Check out the audio-visual and electronics section.

Posted

G'day and welcome! Sure you'll find plenty of info on audio set-ups here, the Search function will also be a great help :)

Posted

Yep, this forum is great, thanks guys - already found exactly the info I was hoping for here and here! The latter one is better as I have a manual ZZE-122R without climate control. Perfect... now, onto the install...

Awesome :clap:


  • 2 weeks later...
Posted (edited)

In case anyone landed here on a search for replacing the factory stereo in a Toyota Corolla ZZE-122 (without climate control, manufactured late 2004), here are some things I learnt in getting the job done.

1. Disconnect the battery.

Take the -ve (black) wire off the battery, nothing to it. For safety, mainly.

2. Remove the old stereo.

I followed the steps on this thread (thanks Northy). To add to this, be very careful when removing the four 10mm hex-head screws that hold the stereo brackets in place - they can easily drop down into the chassis and are very hard to retrieve. I used a 10mm socket wrench to extract the screws with blu-tak in the end of the socket to hold onto the screws when they came out. Also, the two most deeply recessed screws are hard up against a perpendicular surface, meaning that you will probably need to use a socket that has a drive size of 1/4". Any socket with a drive size greater than 1/4" might be flared out at the drive connection, making it impossible to reach these screws.

3. Find out what sort of plugs your car has.

Mine had the double 'large pin' plugs, one 10-pin (of which only 7 are actually used), one 6-pin (of which only 4 are actually used).

4. Buy and rig an appropriate wiring harness for your car's plugs.

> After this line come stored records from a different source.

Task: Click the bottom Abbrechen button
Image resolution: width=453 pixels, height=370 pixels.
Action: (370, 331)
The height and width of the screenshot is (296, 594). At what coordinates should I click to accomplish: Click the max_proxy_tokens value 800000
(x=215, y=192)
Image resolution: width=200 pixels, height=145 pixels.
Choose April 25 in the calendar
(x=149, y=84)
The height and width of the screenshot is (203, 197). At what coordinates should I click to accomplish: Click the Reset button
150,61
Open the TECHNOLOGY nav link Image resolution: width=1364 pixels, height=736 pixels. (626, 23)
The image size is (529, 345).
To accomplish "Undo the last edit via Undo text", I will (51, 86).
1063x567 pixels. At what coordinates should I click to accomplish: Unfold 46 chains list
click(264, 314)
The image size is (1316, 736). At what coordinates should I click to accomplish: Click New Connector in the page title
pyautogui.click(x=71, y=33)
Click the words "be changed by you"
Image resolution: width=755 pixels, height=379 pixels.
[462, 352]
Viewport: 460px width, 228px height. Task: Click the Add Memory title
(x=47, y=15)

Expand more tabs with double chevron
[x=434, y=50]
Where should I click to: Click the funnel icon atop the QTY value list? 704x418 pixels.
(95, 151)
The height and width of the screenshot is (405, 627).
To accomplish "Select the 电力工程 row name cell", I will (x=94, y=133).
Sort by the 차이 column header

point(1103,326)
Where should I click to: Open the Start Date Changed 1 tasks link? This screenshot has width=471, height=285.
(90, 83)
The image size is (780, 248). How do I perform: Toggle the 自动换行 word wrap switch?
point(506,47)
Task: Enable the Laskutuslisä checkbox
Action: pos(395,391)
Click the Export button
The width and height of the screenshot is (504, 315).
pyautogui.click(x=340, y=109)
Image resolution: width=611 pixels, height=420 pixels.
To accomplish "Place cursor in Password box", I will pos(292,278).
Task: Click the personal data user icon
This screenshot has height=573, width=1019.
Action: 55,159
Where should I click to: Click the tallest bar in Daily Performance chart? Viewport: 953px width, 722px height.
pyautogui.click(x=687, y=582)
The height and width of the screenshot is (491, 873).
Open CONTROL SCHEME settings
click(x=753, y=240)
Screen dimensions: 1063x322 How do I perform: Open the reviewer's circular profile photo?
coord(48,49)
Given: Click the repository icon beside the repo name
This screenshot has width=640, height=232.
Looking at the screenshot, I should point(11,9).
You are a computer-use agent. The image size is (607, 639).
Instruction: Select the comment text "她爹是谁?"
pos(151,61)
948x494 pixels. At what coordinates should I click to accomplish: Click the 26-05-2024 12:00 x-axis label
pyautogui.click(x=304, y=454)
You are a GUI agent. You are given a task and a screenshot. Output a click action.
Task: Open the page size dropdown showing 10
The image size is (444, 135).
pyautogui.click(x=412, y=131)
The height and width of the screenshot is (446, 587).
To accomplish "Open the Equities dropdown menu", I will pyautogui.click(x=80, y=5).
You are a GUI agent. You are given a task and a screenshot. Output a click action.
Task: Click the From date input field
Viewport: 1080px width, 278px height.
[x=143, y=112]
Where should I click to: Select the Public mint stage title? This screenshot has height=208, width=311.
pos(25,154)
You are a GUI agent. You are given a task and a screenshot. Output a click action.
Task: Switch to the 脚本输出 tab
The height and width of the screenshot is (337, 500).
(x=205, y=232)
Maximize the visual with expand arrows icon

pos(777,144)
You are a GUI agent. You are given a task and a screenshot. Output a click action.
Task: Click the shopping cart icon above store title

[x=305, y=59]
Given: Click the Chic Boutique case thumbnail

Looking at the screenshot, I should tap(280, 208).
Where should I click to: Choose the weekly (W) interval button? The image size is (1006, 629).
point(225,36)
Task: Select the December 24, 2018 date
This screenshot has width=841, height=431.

I bought the Aerpro APP0141 for $19 at Autobarn (I suppose the Aerpro 711761 would be a better choice, as it doesn't have ISO plugs, but I couldn't find it). I chopped off the ISO plugs from the APP0141, and stripped/soldered the wires onto the harness that was supplied as part of my head unit kit (the Pioneer 6150BT). The advantage here is that you don't chop up your car's wiring to fit your new stereo. This way, the harness connects the existing plugs in the car to the new head unit, and if you ever want to put the factory unit back in, simply remove the harness rigged specially for the new head unit.

A correct diagram for the wires in these plugs is here. Strip/solder/tape the connections from the Aerpro harness to the head unit harness. Note that I did not need either power antenna wires (H,I in the diagram) - because the ZZE-122 doesn't have a power aerial! ;)

5. Buy a 'pocket' with 'wings'/'ears' for single-DIN stereo installations.

The ZZE-122 and like cars have a double-DIN head unit space, but the space is a several mm wider than is 'standard'. To cover the gaps that will otherwise appear either side of the head unit (and below it), Aerpro also make an aftermarket pocket kit to suit this car, and others. I bought the Aerpro FP9016 pocket kit ($20 from a car audio shop) which comes with the pocket and wings to cover the gaps on the side. I've read online that fascia kits are the wrong way to go. I can at least vouch for this particular pocket kit - it worked fine for me.

6. Assemble the new head unit, pocket and wings to the car's stereo brackets.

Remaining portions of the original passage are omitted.